阎黑瓦又跟侯爷打了起来,这回他们两个打得天昏地暗,连地上的树叶都飞了起来。
月盈必须用手肘弯捂住口鼻,才能勉强呼吸,免得沙石飞到鼻子和嘴里。
打斗的时间并不长,对月盈却是一种漫长的折磨。
等到沙尘终于落下,画面渐渐清晰。
她看见阎黑瓦和侯爷已经躺在地上,两个人都只剩下一口气。
月盈刚收住的眼泪,爬到季徐冲身边,说话声音都沙哑了:“侯爷,你怎么样?”
可是侯爷太虚弱,根本没力气回答她的话。
月盈趴在侯爷胸口,去听他的心跳。
“小美人。
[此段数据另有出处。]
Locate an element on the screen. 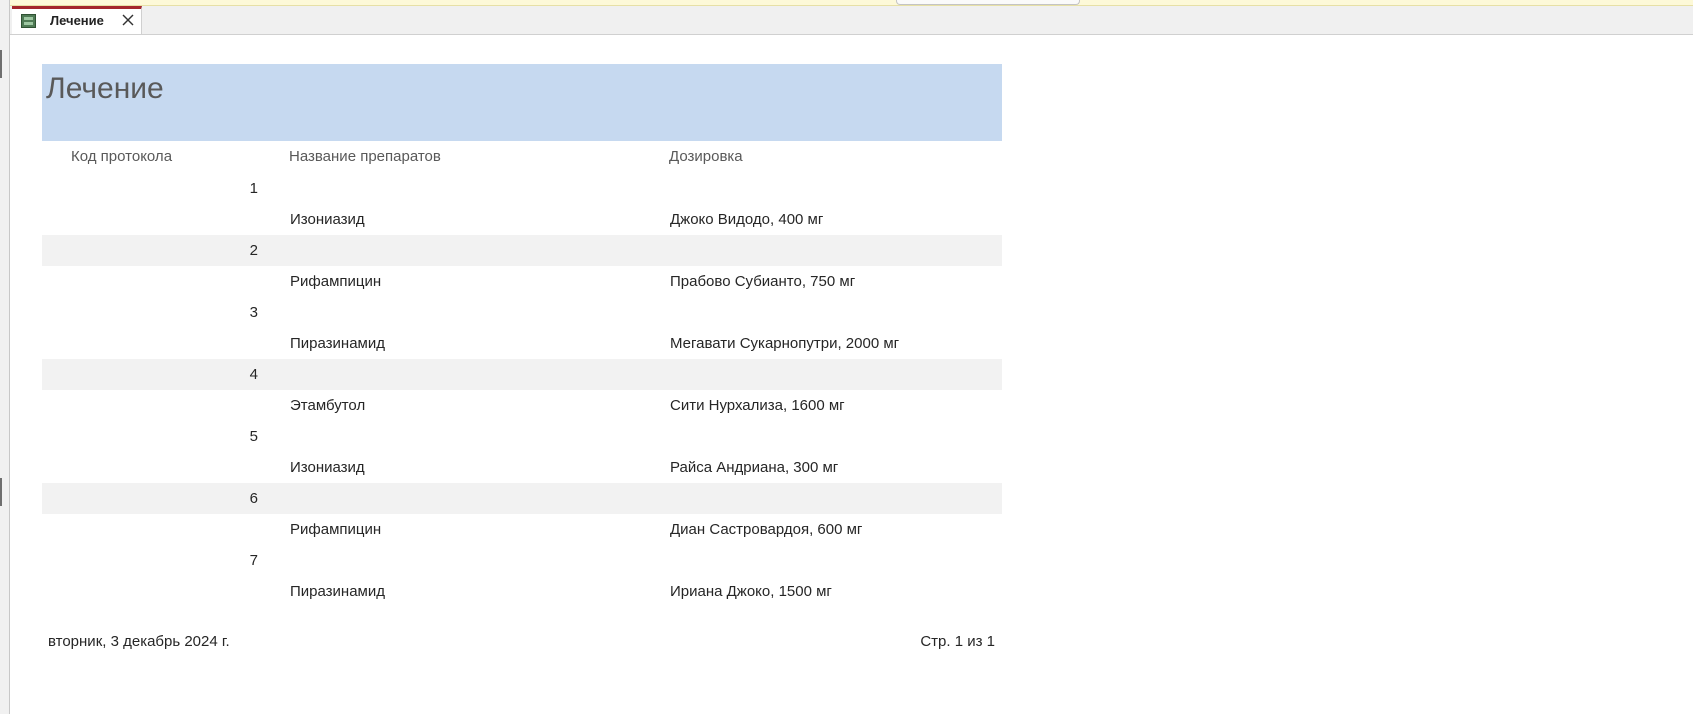  dosage: Ириана Джоко, 1500 мг is located at coordinates (751, 592).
”
那个盗匪在叫她。
月盈回头看那盗匪,听他说:“我知道你是季徐冲养的外室,外室没有名份,连通房丫头都不如。主人要打要骂也由他,还随时有可能被当作礼物送出去。”
月盈:“……”
这个土匪知道什么呀,侯爷对她可好了。而且,他看着都快死了,还不好好留着力气等大夫来,说这么多不怕累死吗?
阎黑瓦一双绝望地眼睛含着回光返照般的希冀:“小美人,你帮我杀了季徐冲,我可以给你一座金山!”
月盈迷迷糊糊的,不明白这土匪为什么要跟她说这些。
她是侯爷的人,如此明显的事实。
那土匪哪里来的自信,会觉得她会帮他杀了侯爷?
就这个智商,难怪他做不成大事,沦为通缉要犯。
简直脑子有毛病。
也对,但凡脑子没毛病都会选择好好生活,不会与朝廷作对,成为罪犯。
她又听见那脑子有病的土匪在唧唧歪歪。
“只要你杀了他,我还可以娶你为正妻,还会送一座金山给你当聘礼。我那些小妾和通房丫头,你若不喜欢也可以随便发卖,我绝不过问一句。”
阎黑瓦挣扎着起来,试图手里的剑递给月盈:“你不用怕他,他现在只剩下一口气,你只需拿着刀,轻轻在他脖子上抹一下,他就会立刻毙命。”
月盈默默看着他,这个人不但长得丑,心还很黑。
他有那么多小妾和通房丫头还不肯好好珍惜,简直丧心病狂,狼心狗肺。
但凡是个有脑子的女孩,都不会心甘情愿嫁给这样一个坏透了的男人。
月盈想,他那些小妾一定是被他抢来的可怜人。
月盈回头看向侯爷,想确定侯爷死了没有。